Arthur Rayner Pardington (July 30, 1862 – July 28, 1915) was the chief engineer and 2nd Vice President of the Long Island Motor Parkway, Inc., which oversaw the building and development of the parkway. He was also the vice president and general manager of the Lincoln Highway Association and organized the Long Island Automobile Club.

Early life and family
He was born on July 30, 1862, in Saginaw, Michigan, to the Rev. Dr. Rayner Stevens Pardington (1836–1906) and Elizabeth Jane Cory Pardington (1840–1916). Later in life, he lived on Long Island and was a resident of Smithtown, New York. On November 10, 1887, in Tecumseh, Michigan, he married Gertrude Dora Hause (1864–1894), with whom he had a daughter Dorothy Gertrude Pardington. Widowed, he then married Lucile Fatima Crosley (1866–1943) on March 15, 1889, in Franklin, Ohio. He had two children from the second marriage, Janet Lucille Pardington (1899–1991) and Ruth Crosley Pardington (1900–1983). His brother was the Rev. Dr. George Palmer Pardington of the Nyack Institute.

Racing enthusiast
Pardington was an avid racing enthusiast, serving as vice president of the AAA racing division. Early races were often on local roads. When the deaths that occurred from over-eager spectators encroaching on the roadways threatened to close down the sport altogether, Pardington got involved with limited access projects like the Long Island Motor Parkway as a safer alternative. In 1911 he was the referee for the first Indianapolis 500.

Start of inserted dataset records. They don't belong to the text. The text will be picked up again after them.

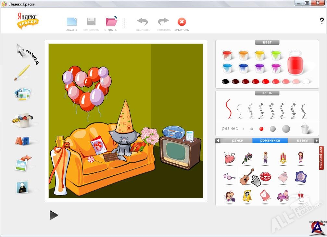This screenshot has height=237, width=327.
Task: Choose the largest brush size dot
Action: pyautogui.click(x=286, y=129)
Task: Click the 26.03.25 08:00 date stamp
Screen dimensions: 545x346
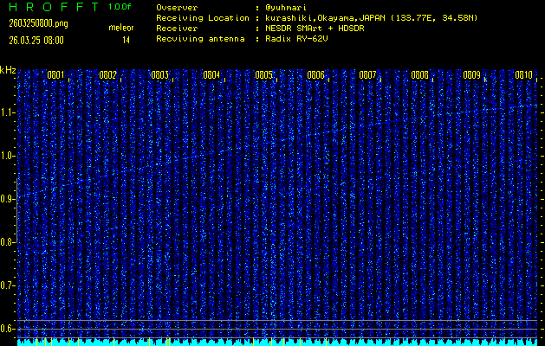Action: [x=36, y=40]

The Long Island Motor Parkway
Pardington was instrumental in promoting the Long Island Motor Parkway and, on June 6, 1908, hosted an official ceremony for the commencement of the parkway's construction. In his speech at the ceremony, he said:

Think of the time it will save the busy man of affairs, who likes to crowd into each day a bit of relaxation. He will leave downtown at three o'clock in the afternoon, take the subway to a garage within striking distance of the new Blackwell's Island-East River Bridge. In twenty minutes a 60-horse-power car will have him at the western terminus of the motor parkway. Here a card of admission passes him through the gates, speed limits are left behind, the great white way is before him, and with throttle open he can go, go, go and keep going fifty, sixty or ninety miles an hour until Riverhead or Southampton is reached.

He was also responsible for the first Vanderbilt Cup race on Long Island and for William K. Vanderbilt II's donation of the competition's trophy. Besides Vanderbilt, he also acted as a referee of the race.

Lincoln Highway
Based on his success with realizing the Long Island Motor Parkway, Pardington was invited to work on the Lincoln Highway and served as its vice president and general manager. He died while working on this project.

Death
He died in Detroit on July 28, 1915. He was 52 years old. He is interred in the Woodlawn Cemetery in Detroit.

References

External links
 Find a Grave
 Pardington, A. R., "Modern Appian Way for the Motorist." Harper's Weekly 51 (March 16, 1907): 390–2. 

1862 births
1915 deaths
Engineers from New York (state)
People from Smithtown, New York
People from Saginaw, Michigan
People from Wayne County, Michigan
Burials at Woodlawn Cemetery (Detroit)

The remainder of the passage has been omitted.